Just about every aspect of our daily lives has been affected by the ongoing COVID-19 pandemic; to pretend otherwise at this point is just ignorant and probably harmful. Google’s done a pretty stellar job of keeping Maps updated to reflect ever-changing takeout options and telemedicine offerings. Now that’s expanding to include transportation during the pandemic.
Alerts for safety — The new alerts center mostly on travel: can you get from point A to point B without running into potentially pandemic-worsening roadblocks?
If you’re required to wear a mask on public transit in your location, for example, Google Maps will now let you know about that mandate before you leave the house. At launch, those alerts will available in Argentina, Australia, Belgium, Brazil, Colombia, France, India, Mexico, Netherlands, Spain, Thailand, the U.K., and the U.S.
Maps will also now notify you if there are any COVID-19 checkpoints along your route; if you’re driving from the U.S. to Canada, for example. The alert will show up on your directions screen and also after starting navigation.
The last new alert will display when you’re looking for COVID-19 testing centers and medical facilities on Maps. That alert will remind users to verify their eligibility and facility guidelines to avoid being turned away once they’ve arrived. Alerts for medical facilities are available in Indonesia, Israel, the Philippines, South Korea, and the U.S., while testing center alerts are only available in the U.S.
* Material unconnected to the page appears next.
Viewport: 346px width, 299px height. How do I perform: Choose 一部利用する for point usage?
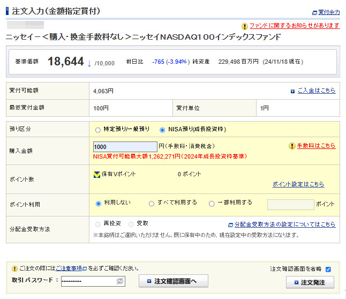[212, 204]
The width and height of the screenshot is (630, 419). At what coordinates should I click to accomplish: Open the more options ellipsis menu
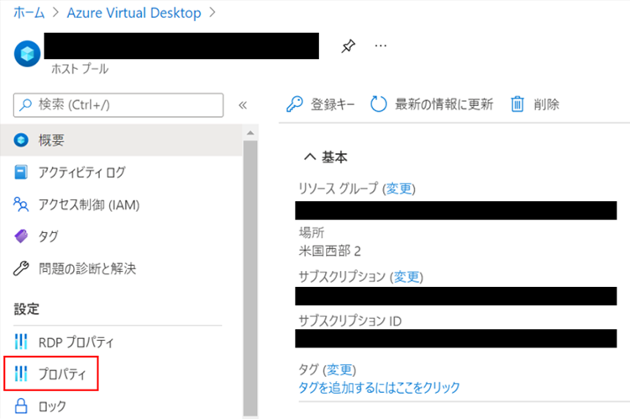[x=381, y=46]
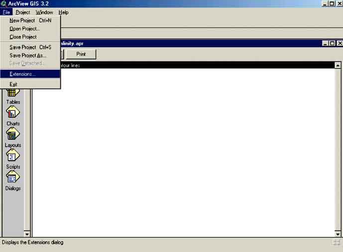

Avoid a crowded commute — The crowdedness scale for public transit has been around for more than a year now in some places, but it'll be rolling out globally. That includes the most recent update for wheelchair accessibility alerts.
The public transit busyness tracker is also expanding to include a detailed look at live and historical data. Google notes that these capabilities will be powered both by its Location History service — which is turned off by default — and by individual user reports.
By keeping its massive user base updated on important pandemic-related information, Google is doing its part to help curb the spread of COVID-19. The wealth of information available in the Maps app is pretty astounding, which will keep bringing customers back to the service over competitors, and that in turn will keep improving the accuracy of its information. A win-win, really.